Richard Brasher, the UK chief executive of Tesco, said the price cuts on more than 3,000 products, including milk, bread, fruit and vegetables, were the biggest in his 25 years with the retailer.

The UK's biggest grocer will partly fund its Big Price Drop campaign through cost-savings but a far bigger chunk will come from Tesco ending the double-points promotion on its Clubcard loyalty card in four weeks. A Sainsbury's spokesperson said that the Clubcard move would "save Tesco £350m".

Tesco has launched the campaign to arrest its declining market, at a time of a brutal squeeze on consumer spending. According to Kantar Worldpanel, Tesco's market share has slipped to 30.4 per cent in recent months.

Mr Brasher said the so-called "squeezed middle" accounts for probably 80 per cent of the country and he believes the initiative could "halve" the impact of grocery inflation.
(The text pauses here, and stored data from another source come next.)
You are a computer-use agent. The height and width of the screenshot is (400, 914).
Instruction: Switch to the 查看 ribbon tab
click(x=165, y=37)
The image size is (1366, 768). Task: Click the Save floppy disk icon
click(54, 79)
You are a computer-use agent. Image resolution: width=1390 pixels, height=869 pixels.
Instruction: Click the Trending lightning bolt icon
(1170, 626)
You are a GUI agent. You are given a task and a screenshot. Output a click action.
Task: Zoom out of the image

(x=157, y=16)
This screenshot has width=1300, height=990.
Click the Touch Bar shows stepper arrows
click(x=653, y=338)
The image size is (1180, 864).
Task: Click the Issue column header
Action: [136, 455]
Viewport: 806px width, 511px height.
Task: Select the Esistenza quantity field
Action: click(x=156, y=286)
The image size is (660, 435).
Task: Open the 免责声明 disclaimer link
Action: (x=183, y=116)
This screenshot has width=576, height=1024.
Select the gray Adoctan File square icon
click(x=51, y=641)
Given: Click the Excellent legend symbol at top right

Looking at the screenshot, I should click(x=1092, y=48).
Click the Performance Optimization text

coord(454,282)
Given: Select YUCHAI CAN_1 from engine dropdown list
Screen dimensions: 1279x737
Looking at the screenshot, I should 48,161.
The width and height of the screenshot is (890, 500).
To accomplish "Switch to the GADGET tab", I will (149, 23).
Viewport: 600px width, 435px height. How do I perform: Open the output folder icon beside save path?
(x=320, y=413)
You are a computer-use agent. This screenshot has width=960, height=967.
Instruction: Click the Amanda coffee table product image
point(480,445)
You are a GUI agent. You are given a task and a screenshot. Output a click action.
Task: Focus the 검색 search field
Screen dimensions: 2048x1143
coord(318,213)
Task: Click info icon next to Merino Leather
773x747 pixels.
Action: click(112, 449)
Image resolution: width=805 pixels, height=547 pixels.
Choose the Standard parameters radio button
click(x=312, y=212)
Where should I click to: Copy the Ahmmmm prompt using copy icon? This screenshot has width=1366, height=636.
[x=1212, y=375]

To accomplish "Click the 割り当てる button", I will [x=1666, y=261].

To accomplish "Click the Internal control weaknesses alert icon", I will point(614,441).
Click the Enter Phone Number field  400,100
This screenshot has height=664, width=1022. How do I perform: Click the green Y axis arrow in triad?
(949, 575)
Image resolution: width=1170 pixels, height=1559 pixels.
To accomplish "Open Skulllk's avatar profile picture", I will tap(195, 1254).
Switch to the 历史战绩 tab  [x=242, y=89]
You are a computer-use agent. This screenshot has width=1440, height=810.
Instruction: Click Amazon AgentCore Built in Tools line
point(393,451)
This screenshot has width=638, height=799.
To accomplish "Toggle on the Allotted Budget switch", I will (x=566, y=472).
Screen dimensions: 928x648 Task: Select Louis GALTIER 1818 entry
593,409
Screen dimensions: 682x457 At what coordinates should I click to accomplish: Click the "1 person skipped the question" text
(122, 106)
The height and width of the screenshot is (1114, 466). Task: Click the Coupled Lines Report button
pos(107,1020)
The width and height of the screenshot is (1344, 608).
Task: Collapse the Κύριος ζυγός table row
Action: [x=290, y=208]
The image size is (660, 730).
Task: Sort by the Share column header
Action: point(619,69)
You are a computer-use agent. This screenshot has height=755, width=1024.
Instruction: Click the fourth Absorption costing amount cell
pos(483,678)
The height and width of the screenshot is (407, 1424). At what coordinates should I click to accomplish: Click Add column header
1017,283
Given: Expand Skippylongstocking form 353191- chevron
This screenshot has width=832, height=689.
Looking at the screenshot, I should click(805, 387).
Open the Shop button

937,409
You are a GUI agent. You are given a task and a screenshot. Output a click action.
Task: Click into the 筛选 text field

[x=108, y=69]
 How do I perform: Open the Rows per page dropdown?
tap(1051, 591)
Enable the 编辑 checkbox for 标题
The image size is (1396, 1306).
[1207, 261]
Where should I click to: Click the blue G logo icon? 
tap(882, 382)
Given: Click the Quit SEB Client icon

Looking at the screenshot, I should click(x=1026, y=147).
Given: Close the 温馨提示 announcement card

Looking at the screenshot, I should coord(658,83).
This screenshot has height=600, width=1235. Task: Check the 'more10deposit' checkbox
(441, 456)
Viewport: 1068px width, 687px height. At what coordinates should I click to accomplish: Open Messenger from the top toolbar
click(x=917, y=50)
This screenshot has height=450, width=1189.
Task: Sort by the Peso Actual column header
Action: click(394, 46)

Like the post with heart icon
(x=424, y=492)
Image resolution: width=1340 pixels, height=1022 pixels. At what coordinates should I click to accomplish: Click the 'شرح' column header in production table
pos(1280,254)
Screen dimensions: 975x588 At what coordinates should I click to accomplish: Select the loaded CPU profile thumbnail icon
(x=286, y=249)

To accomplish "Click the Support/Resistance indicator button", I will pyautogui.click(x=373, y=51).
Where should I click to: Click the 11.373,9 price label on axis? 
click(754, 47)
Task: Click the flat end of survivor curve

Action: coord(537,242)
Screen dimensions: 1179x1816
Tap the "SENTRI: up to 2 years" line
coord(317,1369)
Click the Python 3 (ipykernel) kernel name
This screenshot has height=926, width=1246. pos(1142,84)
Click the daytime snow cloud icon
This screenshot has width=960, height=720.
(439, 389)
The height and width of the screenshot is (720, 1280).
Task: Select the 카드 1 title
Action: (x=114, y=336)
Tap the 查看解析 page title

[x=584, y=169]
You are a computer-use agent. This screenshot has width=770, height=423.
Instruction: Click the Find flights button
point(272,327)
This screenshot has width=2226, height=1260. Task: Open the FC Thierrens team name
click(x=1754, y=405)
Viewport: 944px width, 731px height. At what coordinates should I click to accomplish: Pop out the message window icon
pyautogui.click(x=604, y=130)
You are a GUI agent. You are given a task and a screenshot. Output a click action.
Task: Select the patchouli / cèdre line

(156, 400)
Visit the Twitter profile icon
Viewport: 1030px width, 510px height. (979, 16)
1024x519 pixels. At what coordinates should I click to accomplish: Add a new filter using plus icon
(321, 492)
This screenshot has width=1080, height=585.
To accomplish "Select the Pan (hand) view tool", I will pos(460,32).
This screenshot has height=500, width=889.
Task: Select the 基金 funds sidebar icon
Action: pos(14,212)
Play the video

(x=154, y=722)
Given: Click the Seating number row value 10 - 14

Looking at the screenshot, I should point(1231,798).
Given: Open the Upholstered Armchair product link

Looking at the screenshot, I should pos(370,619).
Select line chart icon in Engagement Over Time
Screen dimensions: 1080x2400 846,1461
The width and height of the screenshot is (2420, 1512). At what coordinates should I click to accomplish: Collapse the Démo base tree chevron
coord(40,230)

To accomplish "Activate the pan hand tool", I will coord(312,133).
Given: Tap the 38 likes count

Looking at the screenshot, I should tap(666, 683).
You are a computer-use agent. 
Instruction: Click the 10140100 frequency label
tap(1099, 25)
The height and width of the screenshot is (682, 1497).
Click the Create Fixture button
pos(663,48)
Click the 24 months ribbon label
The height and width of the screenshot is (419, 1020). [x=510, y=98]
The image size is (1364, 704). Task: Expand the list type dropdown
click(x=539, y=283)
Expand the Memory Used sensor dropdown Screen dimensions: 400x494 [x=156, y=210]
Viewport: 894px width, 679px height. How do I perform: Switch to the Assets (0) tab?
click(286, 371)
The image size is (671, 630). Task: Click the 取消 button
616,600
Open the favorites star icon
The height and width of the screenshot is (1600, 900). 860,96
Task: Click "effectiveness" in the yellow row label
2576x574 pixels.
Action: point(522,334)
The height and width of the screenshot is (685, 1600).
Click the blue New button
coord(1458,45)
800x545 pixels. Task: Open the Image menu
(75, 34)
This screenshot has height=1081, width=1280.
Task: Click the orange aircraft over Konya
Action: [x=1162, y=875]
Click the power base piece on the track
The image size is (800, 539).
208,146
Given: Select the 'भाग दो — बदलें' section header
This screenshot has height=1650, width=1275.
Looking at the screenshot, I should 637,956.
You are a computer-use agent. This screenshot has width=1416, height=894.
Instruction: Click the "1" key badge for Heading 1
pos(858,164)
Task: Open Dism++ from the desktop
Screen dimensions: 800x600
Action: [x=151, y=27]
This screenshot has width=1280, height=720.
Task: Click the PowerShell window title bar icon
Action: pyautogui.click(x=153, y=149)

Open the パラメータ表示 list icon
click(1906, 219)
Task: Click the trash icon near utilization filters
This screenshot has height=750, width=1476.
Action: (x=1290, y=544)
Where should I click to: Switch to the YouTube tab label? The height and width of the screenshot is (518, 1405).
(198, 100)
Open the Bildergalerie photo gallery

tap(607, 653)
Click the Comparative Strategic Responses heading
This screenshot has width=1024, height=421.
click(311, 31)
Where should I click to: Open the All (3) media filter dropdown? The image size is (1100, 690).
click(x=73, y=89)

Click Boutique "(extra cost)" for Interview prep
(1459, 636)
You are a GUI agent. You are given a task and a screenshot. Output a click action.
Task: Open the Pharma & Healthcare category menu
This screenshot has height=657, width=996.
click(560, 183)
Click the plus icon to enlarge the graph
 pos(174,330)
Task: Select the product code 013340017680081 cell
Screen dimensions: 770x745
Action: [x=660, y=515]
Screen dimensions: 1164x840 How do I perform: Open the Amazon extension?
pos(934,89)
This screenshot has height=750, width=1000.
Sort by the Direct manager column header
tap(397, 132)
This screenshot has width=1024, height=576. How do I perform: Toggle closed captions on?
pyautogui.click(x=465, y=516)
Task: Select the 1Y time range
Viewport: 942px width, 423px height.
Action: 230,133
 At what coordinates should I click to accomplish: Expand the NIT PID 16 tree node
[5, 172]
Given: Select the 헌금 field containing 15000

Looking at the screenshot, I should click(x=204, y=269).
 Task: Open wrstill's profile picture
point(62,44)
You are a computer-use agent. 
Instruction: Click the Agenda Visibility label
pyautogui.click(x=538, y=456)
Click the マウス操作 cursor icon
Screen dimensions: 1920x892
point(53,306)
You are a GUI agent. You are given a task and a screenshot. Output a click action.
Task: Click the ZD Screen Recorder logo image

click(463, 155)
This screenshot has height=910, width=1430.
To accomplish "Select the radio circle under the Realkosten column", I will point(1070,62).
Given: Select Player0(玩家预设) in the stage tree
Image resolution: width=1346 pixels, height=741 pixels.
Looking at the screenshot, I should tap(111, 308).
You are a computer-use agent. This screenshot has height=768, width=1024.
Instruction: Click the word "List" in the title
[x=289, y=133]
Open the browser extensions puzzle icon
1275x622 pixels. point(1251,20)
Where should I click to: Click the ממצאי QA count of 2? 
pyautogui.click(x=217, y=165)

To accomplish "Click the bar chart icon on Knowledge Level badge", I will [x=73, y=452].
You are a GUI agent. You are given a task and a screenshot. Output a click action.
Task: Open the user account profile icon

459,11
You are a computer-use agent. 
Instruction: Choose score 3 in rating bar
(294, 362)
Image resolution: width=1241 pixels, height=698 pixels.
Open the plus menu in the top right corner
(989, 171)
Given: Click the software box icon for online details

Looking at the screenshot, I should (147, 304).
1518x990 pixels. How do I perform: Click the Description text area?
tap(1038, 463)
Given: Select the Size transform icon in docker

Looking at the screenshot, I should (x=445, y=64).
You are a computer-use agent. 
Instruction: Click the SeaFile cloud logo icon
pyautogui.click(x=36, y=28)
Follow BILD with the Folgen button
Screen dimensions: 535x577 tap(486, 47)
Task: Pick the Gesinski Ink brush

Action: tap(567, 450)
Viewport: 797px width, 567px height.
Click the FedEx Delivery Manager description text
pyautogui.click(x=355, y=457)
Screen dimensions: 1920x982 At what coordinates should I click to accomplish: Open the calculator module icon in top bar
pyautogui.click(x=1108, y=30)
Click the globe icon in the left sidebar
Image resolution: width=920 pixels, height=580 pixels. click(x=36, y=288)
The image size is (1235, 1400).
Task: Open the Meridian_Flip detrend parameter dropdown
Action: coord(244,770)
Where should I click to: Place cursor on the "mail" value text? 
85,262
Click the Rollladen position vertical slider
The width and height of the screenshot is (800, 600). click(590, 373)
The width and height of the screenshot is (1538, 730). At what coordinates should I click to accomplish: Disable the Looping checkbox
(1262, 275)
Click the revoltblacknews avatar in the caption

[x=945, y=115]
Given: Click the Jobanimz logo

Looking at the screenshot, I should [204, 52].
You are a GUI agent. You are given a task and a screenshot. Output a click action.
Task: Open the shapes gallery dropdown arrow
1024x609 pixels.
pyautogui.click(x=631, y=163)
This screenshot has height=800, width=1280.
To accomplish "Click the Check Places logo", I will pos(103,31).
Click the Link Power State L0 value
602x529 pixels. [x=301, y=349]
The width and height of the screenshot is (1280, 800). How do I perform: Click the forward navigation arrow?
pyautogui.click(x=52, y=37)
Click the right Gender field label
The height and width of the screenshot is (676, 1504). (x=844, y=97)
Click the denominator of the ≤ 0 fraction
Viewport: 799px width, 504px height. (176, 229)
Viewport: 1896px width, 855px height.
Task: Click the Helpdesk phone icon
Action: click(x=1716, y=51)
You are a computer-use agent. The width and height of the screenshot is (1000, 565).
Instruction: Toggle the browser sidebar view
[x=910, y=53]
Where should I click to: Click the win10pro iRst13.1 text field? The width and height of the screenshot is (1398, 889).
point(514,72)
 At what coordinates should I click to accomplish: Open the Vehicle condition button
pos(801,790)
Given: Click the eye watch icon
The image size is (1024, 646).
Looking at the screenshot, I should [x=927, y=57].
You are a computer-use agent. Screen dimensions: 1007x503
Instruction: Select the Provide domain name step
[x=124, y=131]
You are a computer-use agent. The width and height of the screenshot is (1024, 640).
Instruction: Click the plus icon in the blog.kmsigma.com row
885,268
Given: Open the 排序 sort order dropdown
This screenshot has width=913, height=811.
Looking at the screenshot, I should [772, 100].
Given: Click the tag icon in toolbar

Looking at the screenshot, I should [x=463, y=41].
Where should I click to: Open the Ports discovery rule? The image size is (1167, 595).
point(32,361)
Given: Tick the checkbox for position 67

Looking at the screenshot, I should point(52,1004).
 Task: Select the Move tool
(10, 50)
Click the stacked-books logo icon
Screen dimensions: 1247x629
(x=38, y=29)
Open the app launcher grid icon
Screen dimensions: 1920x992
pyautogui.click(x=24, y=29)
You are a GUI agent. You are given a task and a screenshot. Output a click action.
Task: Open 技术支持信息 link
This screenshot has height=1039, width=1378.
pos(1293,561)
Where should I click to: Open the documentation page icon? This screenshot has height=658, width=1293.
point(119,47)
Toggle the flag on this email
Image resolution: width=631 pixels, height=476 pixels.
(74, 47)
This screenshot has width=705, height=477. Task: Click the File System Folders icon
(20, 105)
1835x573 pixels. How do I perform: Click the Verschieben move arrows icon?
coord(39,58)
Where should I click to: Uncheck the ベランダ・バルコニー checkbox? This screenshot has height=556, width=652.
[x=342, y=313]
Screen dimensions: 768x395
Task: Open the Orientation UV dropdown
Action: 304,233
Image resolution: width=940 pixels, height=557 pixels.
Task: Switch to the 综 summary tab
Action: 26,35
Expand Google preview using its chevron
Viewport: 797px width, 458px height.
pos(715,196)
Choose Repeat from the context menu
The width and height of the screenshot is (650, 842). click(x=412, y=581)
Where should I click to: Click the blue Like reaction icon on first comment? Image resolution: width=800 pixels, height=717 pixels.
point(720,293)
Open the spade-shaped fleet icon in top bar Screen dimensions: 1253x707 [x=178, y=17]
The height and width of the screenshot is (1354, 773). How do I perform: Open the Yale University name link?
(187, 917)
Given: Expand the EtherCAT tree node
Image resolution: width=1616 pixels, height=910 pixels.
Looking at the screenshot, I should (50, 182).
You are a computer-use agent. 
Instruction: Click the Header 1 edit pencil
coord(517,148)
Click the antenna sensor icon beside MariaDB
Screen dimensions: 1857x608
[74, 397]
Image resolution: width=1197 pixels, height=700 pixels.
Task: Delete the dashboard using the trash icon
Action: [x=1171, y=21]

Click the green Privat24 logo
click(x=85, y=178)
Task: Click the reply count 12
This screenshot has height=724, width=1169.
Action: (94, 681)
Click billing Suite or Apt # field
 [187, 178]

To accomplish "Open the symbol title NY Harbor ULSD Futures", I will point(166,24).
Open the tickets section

But Asda also poured scorn on Tesco's campaign. A spokesman said: "Yawn. We were 10 per cent better value yesterday. We're 10 per cent better value today. We'll be 10 per cent better value, whatever they do, come Monday."

Clive Black, an analyst at Shore Capital, said he did not see Tesco's move as kicking off a new "price war", adding the last genuine one took place in 1995 that was started by Somerfield. However, he said the move was "a significant notch-up".

About a third of the 3,000 products will be Tesco own-label. While Tesco claims that some products will be 50 per cent cheaper than branded rivals, most of the selected items will be 15 per cent to 20 per cent cheaper.